About 15,000 of IBM's 300,000 employees have moved to the Linux
desktop, said Scott Handy, IBM's vice-president of worldwide Linux
strategy and market development.
While Handy believed the Linux desktops cost IBM less than the
$5,000 to $7,000 a year analyst firms typically ascribe to the
maintenance of Windows systems, the switch to a Linux PC may not be
a great deal for everyone.
In many cases, the added cost of testing and supporting a second
desktop is enough to make it more expensive for many companies to
add Linux.
IBM has created an Open Client Assessment programme, initially
designed to help customers move their desktops from Windows to
Linux, but IBM discovered ways for customers to reduce costs by
keeping their Windows desktops, and the programme is now focused on
moving customers toward server-centric applications, regardless of
desktop platform, Handy said.
In January, a memo from IBM chief information officer Bob
Greenberg challenged the company to move to a Linux-based desktop
by the end of 2005. The company has formed an internal initiative,
called the Open Desktop project, to facilitate the move.
IBM is not developing its own desktop distribution for the
project.

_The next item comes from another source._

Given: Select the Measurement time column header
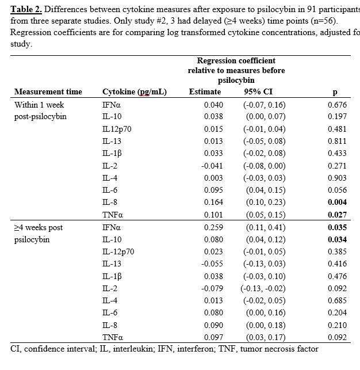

The company's desktops will be based on standard Linux
distributions from both SuSE Linux and Red Hat.
Outside of its Open Desktop project, IBM has more than 600
people in 43 locations working on 150 open-source projects, Handy
said.
Linux on the server is, increasingly, being accepted in the
enterprise as a platform for application consolidation and, more
recently, for running enterprise applications such as those from
SAP.
"There are now more than 2,000 installations of [IBM] customers
in production with Linux on SAP," he said. "A lot of people are
doing enterprise applications here."
Handy also disputed claims by SCO that IBM was trying to destroy
the economic value of Unix by promoting Linux. In a shrinking Unix
market, IBM's Unix-based pSeries sales have grown, in part, because
of its Linux campaign.
"We made Linux an issue in the agenda of customers," he said.
This gave IBM an advantage over Unix rivals such as Sun
Microsystems, which were slower to adopt Linux, he said. "Customers
who wanted to talk about Linux couldn't talk to Sun about it."